Influenciador é condenado a pagar R$ 100 mil por incentivar rachas

O influenciador digital Maykon Santos foi condenado pelo Tribunal de Justiça de São Paulo (TJSP) a pagar R$ 100 mil por danos morais coletivos. A decisão, tomada em segunda instância no fim de julho, tem relação com a divulgação de vídeos que, de acordo com a Justiça, incentivavam rachas, colisões e outras infrações de trânsito em Peruíbe, no litoral paulista.

A sentença também proíbe o criador de conteúdo de convocar ou estimular, por qualquer meio, eventos que envolvam direção perigosa em vias públicas. A defesa de Maykon Santos informou que vai recorrer da decisão.
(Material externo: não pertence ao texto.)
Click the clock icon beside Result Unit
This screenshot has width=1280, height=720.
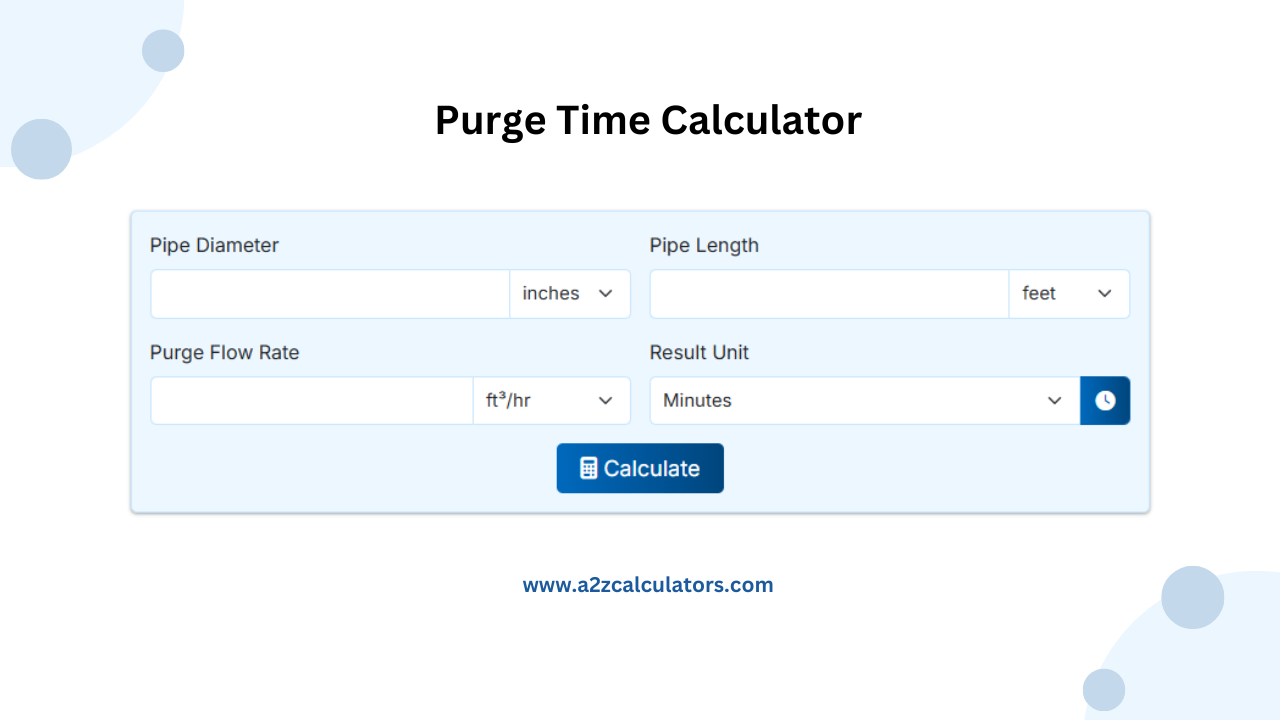click(x=1105, y=400)
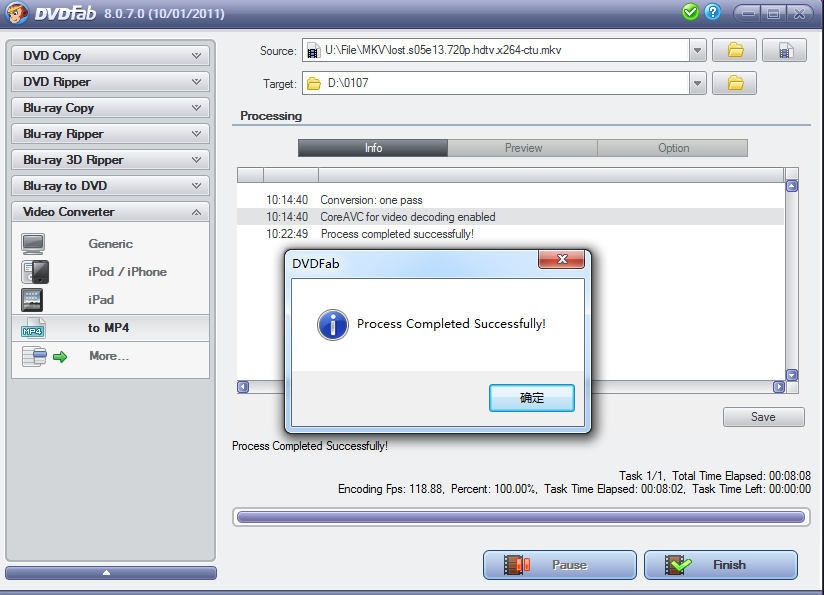Open the Source folder browse icon

(734, 50)
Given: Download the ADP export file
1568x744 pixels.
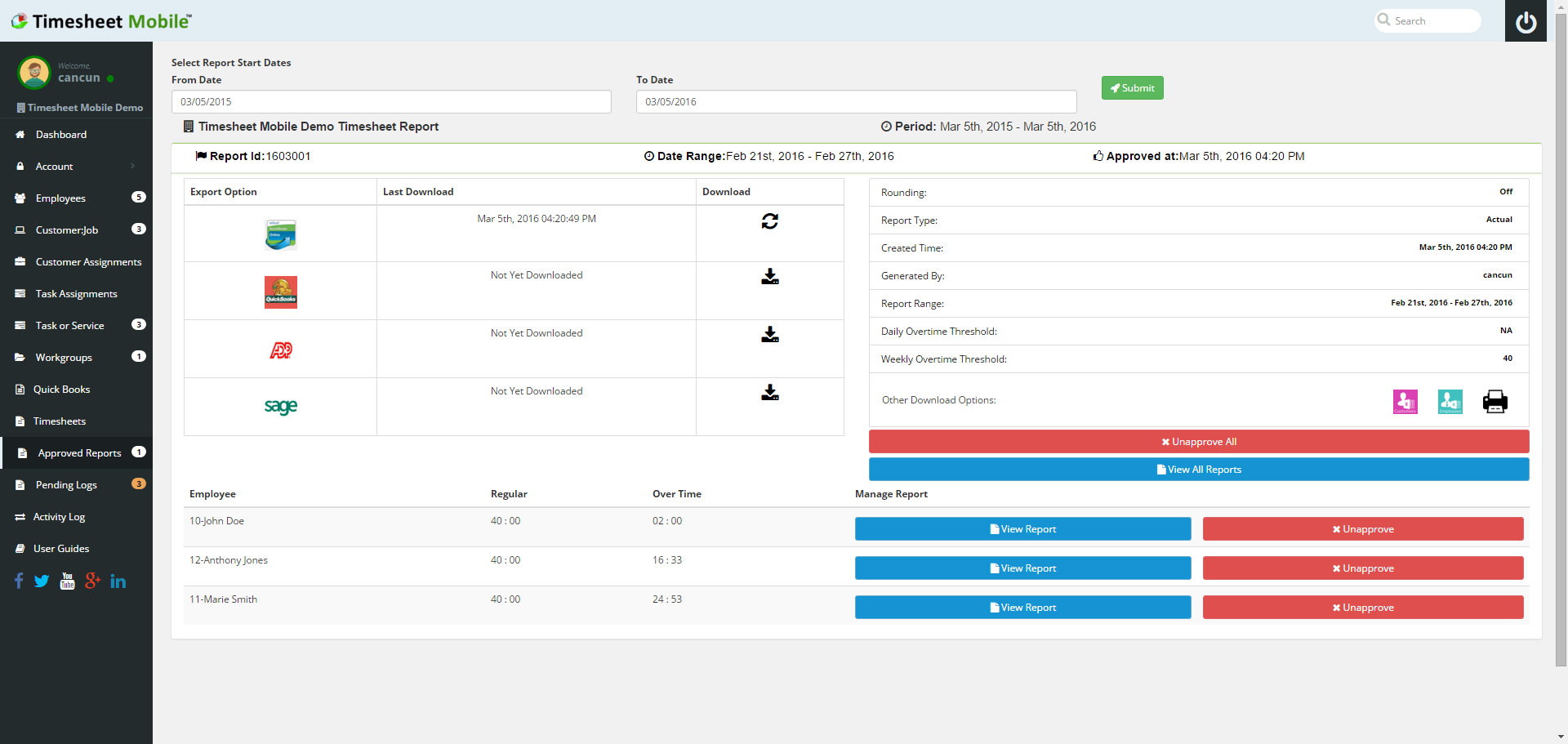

A ação foi movida pela Prefeitura de Peruíbe em 2024. O município alegou que o influenciador usava as redes sociais para promover encontros com manobras arriscadas e acidentes entre veículos, o que colocava em risco moradores, turistas e motoristas. Segundo o processo, as publicações ajudavam a aumentar a audiência e a monetização dos perfis do influenciador.

A prefeitura também levantou suspeitas de que os conteúdos estavam ligados à venda irregular de rifas de veículos. A defesa negou essa acusação.

A relatora do caso, desembargadora Flora Tossi Silva, entendeu que as postagens incentivavam comportamentos que podiam ameaçar a integridade física de terceiros. A prefeitura apontou que as gravações eram feitas principalmente na alta temporada, quando a cidade recebe mais visitantes. Nesse período, aumentam os pedidos de atendimento nos serviços de saúde e segurança pública por causa de ocorrências de trânsito.

Nos autos, Maykon Santos afirmou que apenas registrava momentos de lazer com amigos e que não há provas de que tenha organizado ou convocado eventos ilegais. Ele também negou ter usado as redes sociais para promover rifas de veículos. Em nota à imprensa, o advogado Celso Varella disse que a condenação não tem respaldo nas provas apresentadas, porque não foi demonstrado que o cliente incentivou ou organizou práticas ilícitas.